» YOUR OBJECTIVE:
Format the material as a numbered list, starting at the line that contains "Given: Open the 更多 share options" and stopping after the line that contains "Click the logout power icon". Skip blank lines and leave the pictures out.

[Begin STORED RECORDS]

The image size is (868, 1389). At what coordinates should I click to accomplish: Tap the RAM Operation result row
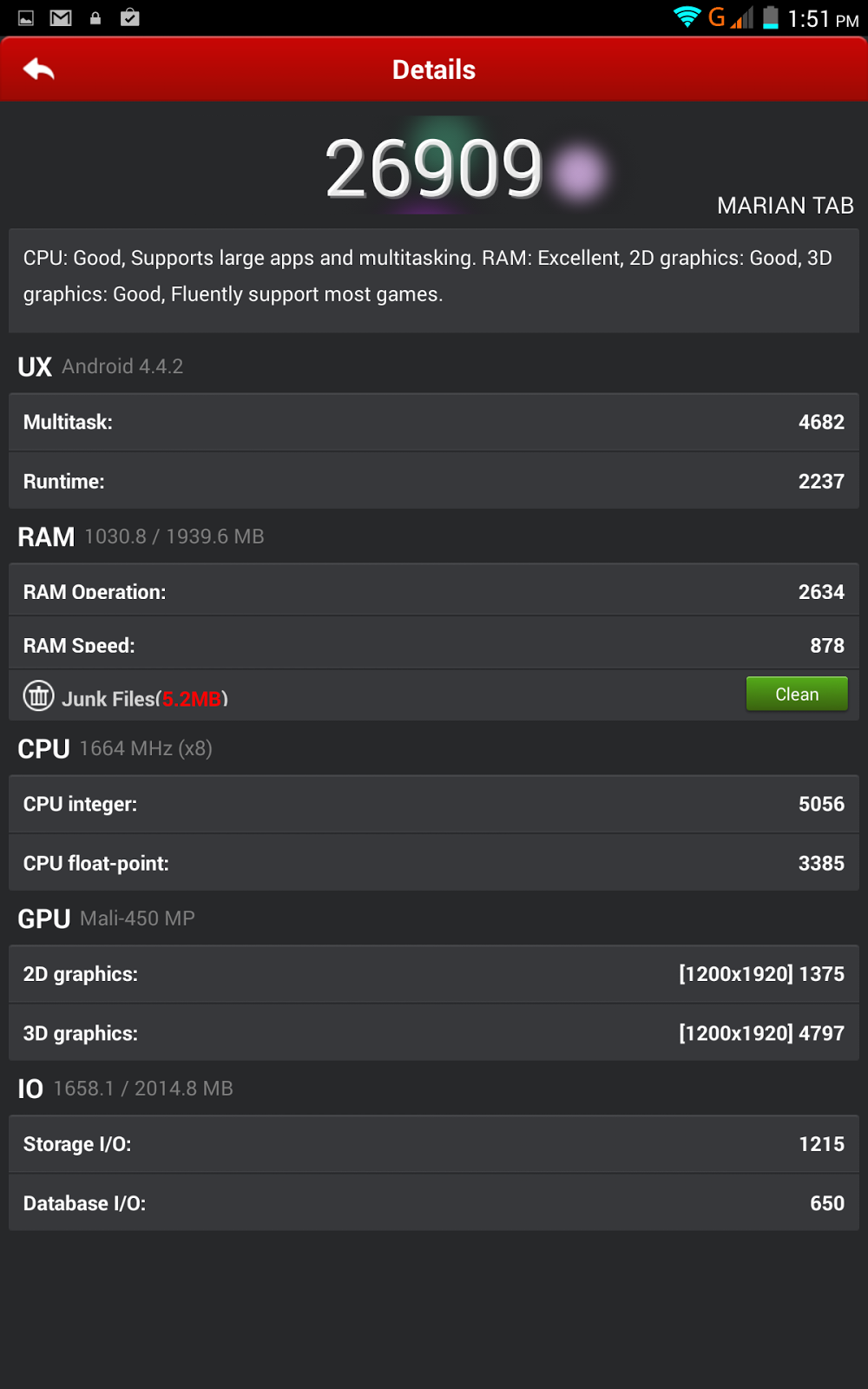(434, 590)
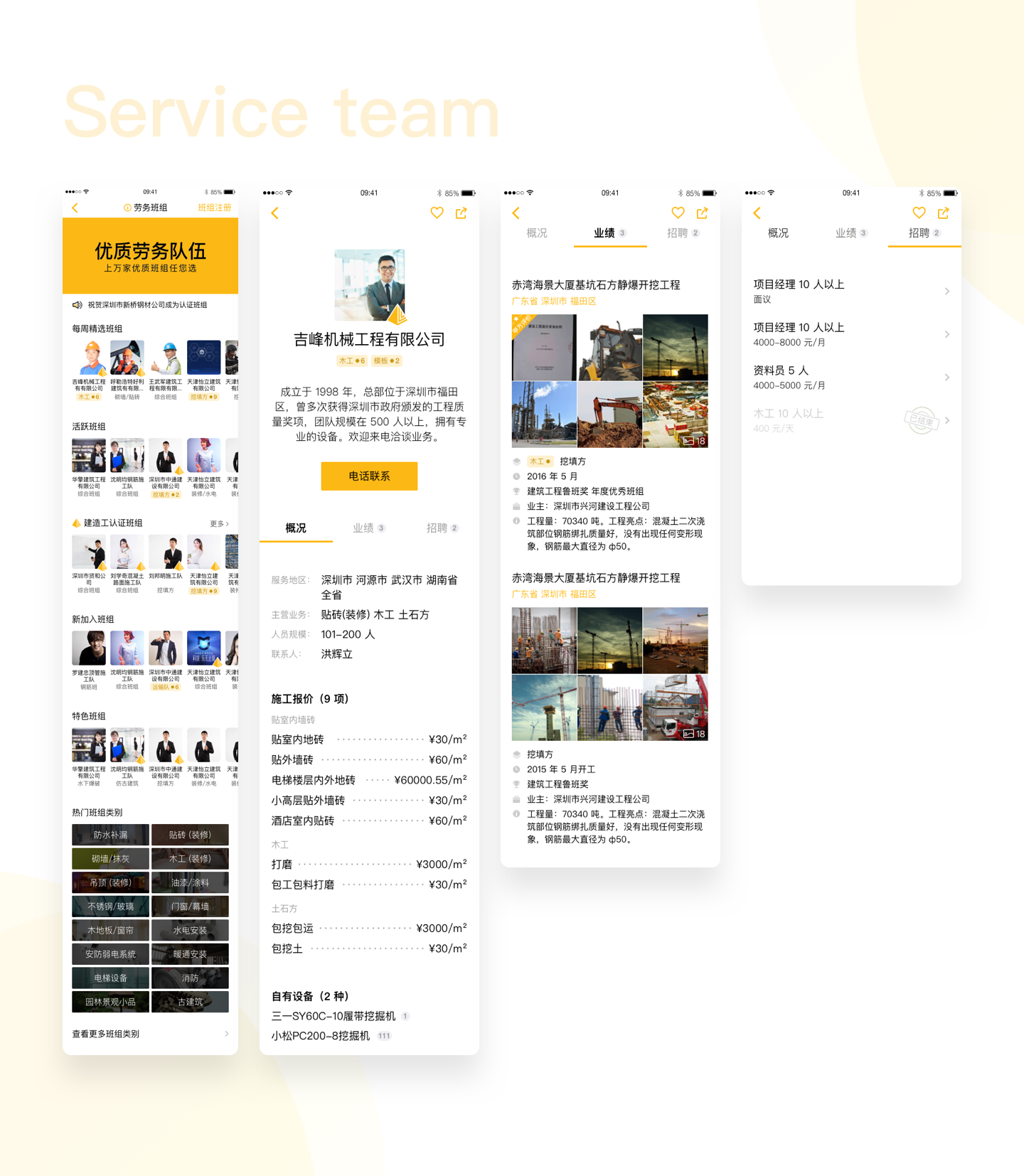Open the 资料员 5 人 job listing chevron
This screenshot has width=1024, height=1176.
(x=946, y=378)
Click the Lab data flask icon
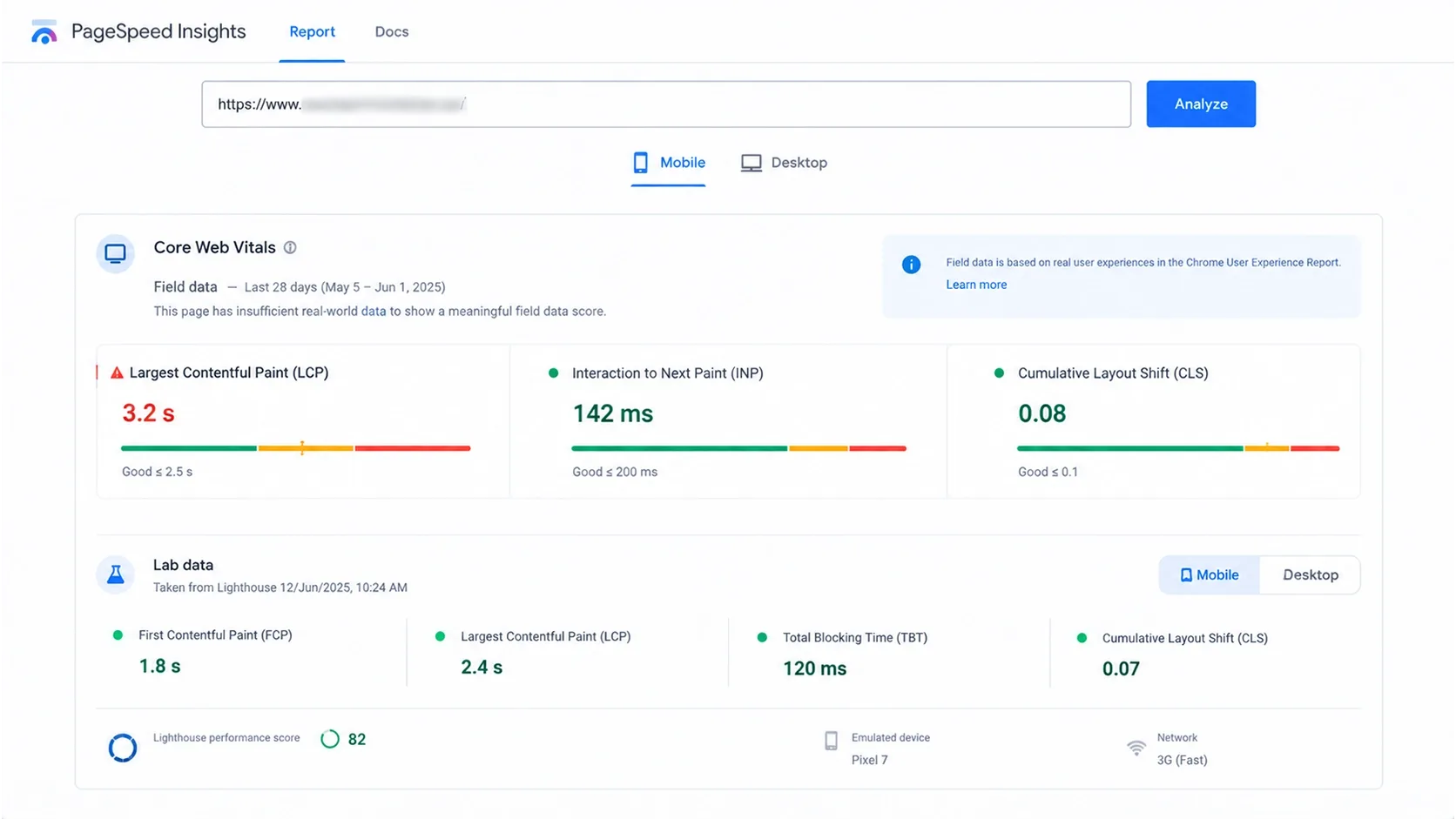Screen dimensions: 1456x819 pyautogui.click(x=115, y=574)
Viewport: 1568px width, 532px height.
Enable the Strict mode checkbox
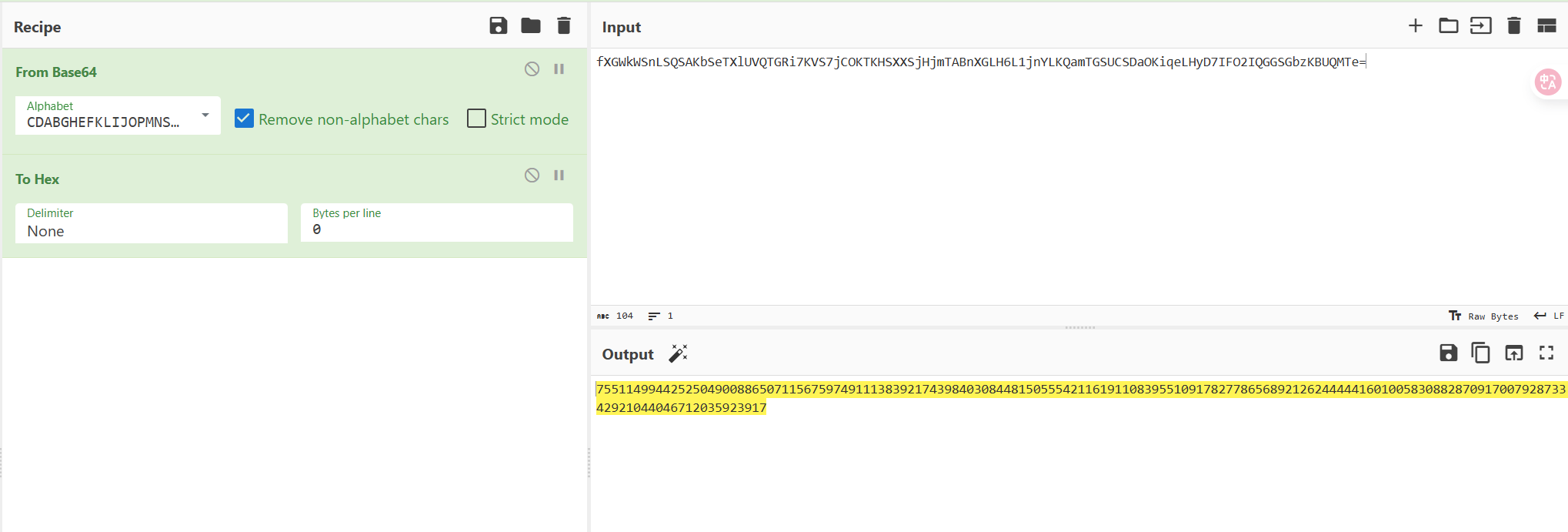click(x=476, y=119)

[End STORED RECORDS]
[Begin STORED RECORDS]

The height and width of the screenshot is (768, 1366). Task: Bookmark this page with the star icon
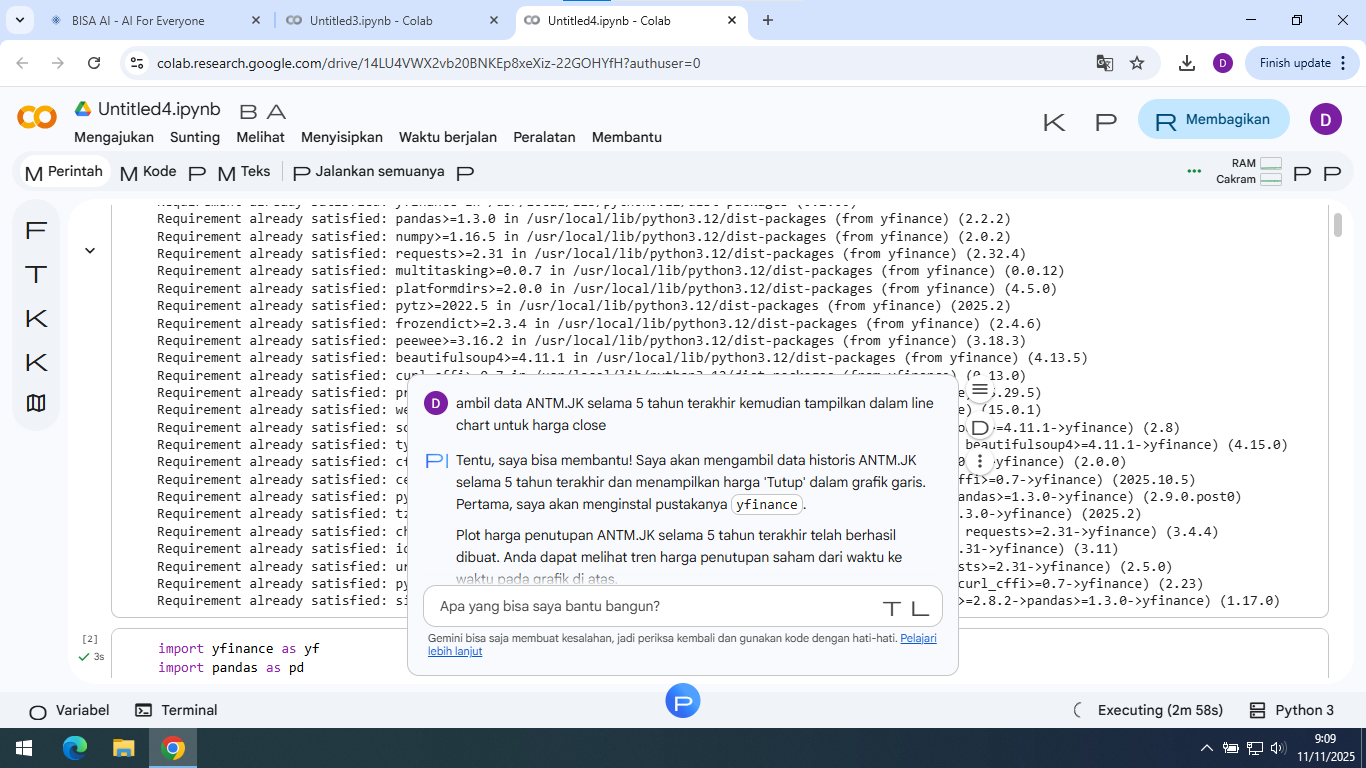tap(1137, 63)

[End STORED RECORDS]
[Begin STORED RECORDS]

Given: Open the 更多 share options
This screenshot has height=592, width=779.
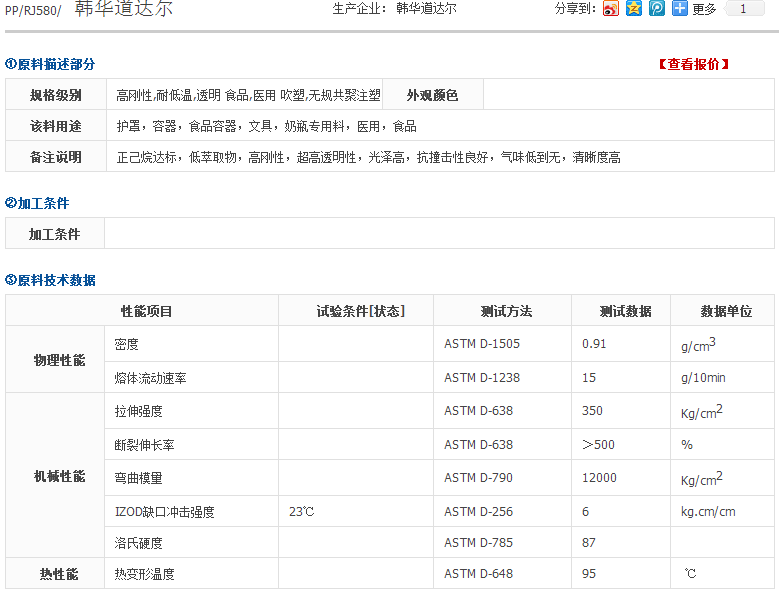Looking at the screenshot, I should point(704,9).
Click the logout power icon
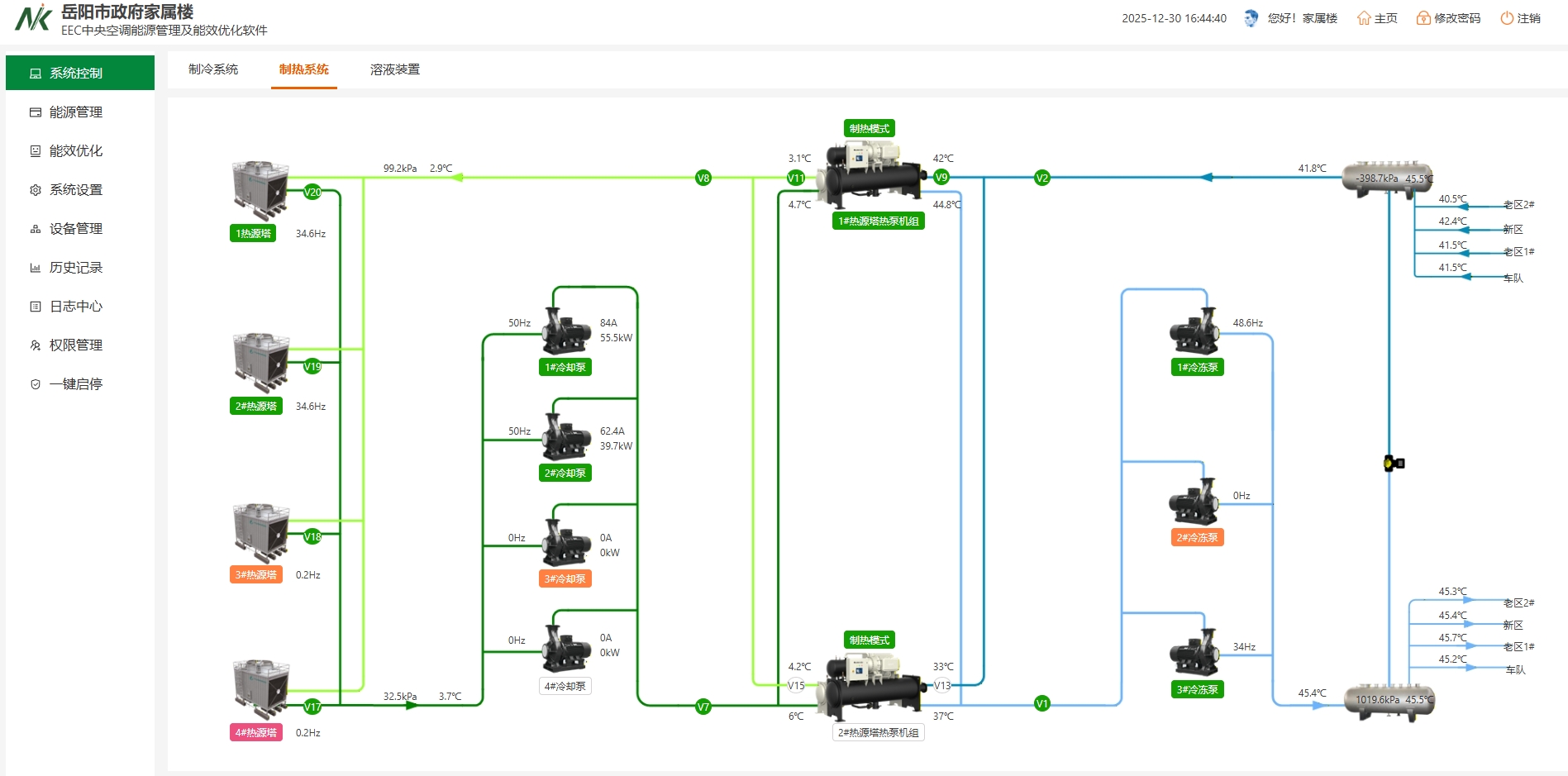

[End STORED RECORDS]

» FULL OUTPUT:
1. Given: Open the 更多 share options
2. This screenshot has height=592, width=779.
3. Looking at the screenshot, I should point(704,9).
4. Click the logout power icon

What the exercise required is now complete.